The LAG()
function is a window function that’s available in many SQL databases. It returns the value of a given expression from the row that lags (precedes) the current row by a given number of rows within its partition.
In other words, the LAG()
function returns a value from a previous row.
Example
This example demonstrates how LAG()
works:
SELECT
DogName,
Activity,
Score,
LAG( Score, 1 )
OVER ( ORDER BY Score )
AS "Lag"
FROM Dogs;
Result:
+---------+-------------+-------+------+ | DogName | Activity | Score | Lag | +---------+-------------+-------+------+ | Max | Keep Quiet | 1 | NULL | | Bruno | Keep Quiet | 2 | 1 | | Cooper | Keep Quiet | 8 | 2 | | Bruno | Fetch Stick | 43 | 8 | | Cooper | Wag Tail | 51 | 43 | | Bruno | Wag Tail | 65 | 51 | | Cooper | Fetch Stick | 67 | 65 | | Max | Wag Tail | 87 | 67 | | Max | Fetch Stick | 91 | 87 | +---------+-------------+-------+------+
In this example, I’m using the SQL LAG()
function to return the score from the previous row.

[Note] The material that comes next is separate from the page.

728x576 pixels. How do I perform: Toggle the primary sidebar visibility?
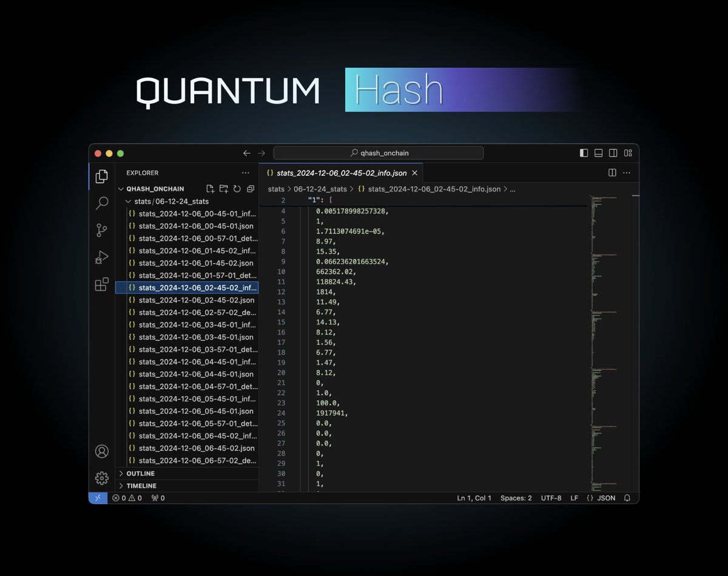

The first argument specifies the column and the second argument specifies the lag. My first argument to the function is Score
, and the second argument is 1
. Therefore in this case, the value comes from the previous row’s Score
column. It’s the previous row because 1
means it goes back one row (to the previous row).
Many/most DBMSs provide a default lag value of 1
, meaning that if we don’t specify the lag value, it will use 1
. Therefore, the default lag is the previous row.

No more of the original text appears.